Singapore has unveiled plans to pilot use of wholesale central bank digital currencies (CBDC) with local banks in a live setting in 2024.
“We will take our experiments a step further next year,” said Ravi Menon, managing director of the Monetary Authority of Singapore (MAS) at Singapore FinTech Festival 2023.
“I am pleased to announce that MAS will pilot the "live" issuance of wholesale CBDCs to instantaneously support payments across commercial banks ,” Menon said.
Wholesale CBDCs are issued by a central bank to financial institutions for the settlement of inter bank transactions.
Since 2016, MAS has conducted many experiments with other central banks and the financial industry to explore the use of wholesale CBDCs on distributed ledgers to facilitate real-time cross-border payments and settlements.
"It had only simulated the issuance of wholesale CBDCs within test environments," Menon said.
The first pilot now will involve the use of “live” wholesale CBDC to settle retail payments between commercial banks and for the settlement of cross-border securities trade in future, MAS said.
Banks will issue tokenised bank liabilities in the form of claims in balance sheets.

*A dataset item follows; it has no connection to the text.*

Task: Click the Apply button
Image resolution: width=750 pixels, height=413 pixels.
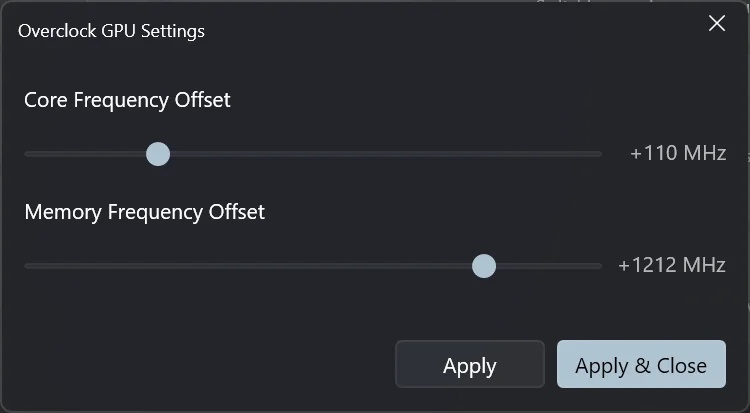Action: pyautogui.click(x=469, y=365)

Retail customers can then use these tokenised bank liabilities in transactions with merchants, who can in turn credit these liabilities with their respective banks.

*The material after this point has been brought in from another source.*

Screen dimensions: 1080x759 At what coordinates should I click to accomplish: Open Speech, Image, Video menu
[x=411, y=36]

Outstanding interbank obligations arising from these transactions will be settled via an automatic transfer of wholesale CBDCs.
Menon said, "clearing and settlement thus occurs in a single step on the same infrastructure, unlike the current system in which clearing and settlement take place on different systems and settlement occurs with a lag."
Tech infrastructure development
The announcement from Singapore's central bank is a part of the Orchid Blueprint, which details the plans to set out the technology infrastructure required to facilitate digital money transactions in the future.
MAS will develop a settlement ledger to record digital money transfers, with supporting features such as programmability and atomic settlement of digital tokens.
A tokenisation bridge will also be set up to connect existing account-based settlement systems with ledgers.
Further, the blueprint has detailed plans for a "Name Service" to translate between wallet addresses and alternative "readable" name identifiers.
MAS also intends to build a common protocol to use Purpose Bound Money (PBM).
To test the broad applicability of PBM and digital money, Menon said the central bank will undertake "four new trials" with industry players to examine relevant infrastructure components and commercial models.
For instance, OCBC and UOB are exploring the feasibility of enabling tokens issued by one bank to be accepted for retail payments by another.
Ant International, Fazz and Grab will be launching a pilot that uses the PBM concept to facilitate payments by Alipay users to GrabPay merchants, ensuring wallet interoperability.